Data extracts below:

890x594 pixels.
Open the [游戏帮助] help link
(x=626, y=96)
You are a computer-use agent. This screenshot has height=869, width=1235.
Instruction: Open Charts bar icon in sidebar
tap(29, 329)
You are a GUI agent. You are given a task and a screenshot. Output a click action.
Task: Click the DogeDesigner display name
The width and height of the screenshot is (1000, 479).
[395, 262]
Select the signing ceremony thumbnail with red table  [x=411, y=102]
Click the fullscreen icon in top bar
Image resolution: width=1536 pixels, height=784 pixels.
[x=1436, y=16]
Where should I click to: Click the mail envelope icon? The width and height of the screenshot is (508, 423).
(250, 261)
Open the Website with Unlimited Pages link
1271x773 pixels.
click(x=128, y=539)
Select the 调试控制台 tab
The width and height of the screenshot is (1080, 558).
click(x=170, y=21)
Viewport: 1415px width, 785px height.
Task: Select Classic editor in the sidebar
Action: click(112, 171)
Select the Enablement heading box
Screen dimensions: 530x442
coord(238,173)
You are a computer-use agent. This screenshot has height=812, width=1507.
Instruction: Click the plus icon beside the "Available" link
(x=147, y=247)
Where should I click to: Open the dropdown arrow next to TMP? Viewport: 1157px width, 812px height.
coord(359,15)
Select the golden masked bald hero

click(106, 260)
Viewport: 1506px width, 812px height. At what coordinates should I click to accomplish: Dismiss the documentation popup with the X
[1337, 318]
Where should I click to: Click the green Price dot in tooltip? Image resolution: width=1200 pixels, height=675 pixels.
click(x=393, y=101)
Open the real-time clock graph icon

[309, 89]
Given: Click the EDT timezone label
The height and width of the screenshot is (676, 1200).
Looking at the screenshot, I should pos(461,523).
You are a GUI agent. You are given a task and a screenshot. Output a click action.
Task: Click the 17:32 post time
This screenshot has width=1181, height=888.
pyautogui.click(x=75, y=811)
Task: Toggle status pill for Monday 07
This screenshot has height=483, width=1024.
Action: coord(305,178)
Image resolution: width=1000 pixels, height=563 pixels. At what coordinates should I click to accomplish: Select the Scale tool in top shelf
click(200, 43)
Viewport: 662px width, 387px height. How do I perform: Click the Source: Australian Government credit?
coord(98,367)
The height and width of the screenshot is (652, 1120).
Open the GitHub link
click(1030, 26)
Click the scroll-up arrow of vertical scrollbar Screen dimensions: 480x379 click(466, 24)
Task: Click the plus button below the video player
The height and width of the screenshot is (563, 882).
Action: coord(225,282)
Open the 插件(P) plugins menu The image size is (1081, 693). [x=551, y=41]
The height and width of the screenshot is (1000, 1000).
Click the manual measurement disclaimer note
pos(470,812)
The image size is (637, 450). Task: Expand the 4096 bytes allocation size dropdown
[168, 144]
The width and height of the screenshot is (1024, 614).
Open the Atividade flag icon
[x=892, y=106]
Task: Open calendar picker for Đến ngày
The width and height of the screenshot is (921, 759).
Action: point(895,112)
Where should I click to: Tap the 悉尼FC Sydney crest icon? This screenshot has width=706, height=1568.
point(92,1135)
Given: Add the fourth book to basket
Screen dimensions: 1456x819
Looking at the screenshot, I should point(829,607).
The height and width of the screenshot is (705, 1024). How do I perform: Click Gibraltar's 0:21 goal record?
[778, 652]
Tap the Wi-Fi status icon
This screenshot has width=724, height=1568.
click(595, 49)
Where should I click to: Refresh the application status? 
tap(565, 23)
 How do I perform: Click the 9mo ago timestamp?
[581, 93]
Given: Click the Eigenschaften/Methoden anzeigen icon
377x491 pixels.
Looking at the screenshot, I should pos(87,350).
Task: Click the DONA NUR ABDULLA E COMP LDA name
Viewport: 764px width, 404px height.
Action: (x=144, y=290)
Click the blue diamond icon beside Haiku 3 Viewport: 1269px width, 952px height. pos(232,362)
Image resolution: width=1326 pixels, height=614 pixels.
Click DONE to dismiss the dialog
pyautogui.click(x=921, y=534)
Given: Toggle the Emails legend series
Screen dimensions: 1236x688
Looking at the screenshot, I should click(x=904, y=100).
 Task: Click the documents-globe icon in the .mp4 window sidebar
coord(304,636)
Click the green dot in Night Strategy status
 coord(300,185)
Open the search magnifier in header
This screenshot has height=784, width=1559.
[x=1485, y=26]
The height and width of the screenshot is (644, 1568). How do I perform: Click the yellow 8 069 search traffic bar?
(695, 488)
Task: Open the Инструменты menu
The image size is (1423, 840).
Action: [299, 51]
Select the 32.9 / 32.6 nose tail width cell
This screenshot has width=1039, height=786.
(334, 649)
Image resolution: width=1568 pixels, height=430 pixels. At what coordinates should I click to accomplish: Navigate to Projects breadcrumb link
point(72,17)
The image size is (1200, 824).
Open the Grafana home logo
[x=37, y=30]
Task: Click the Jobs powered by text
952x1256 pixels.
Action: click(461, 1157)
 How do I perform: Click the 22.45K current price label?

End of Data extracts.

### Goal of the exercise
Filter by the word "computer": copy every line of the data that holds it.

### Completed exercise
You are a computer-use agent. This screenshot has height=869, width=1235.
You are a computer-use agent. This screenshot has height=812, width=1507.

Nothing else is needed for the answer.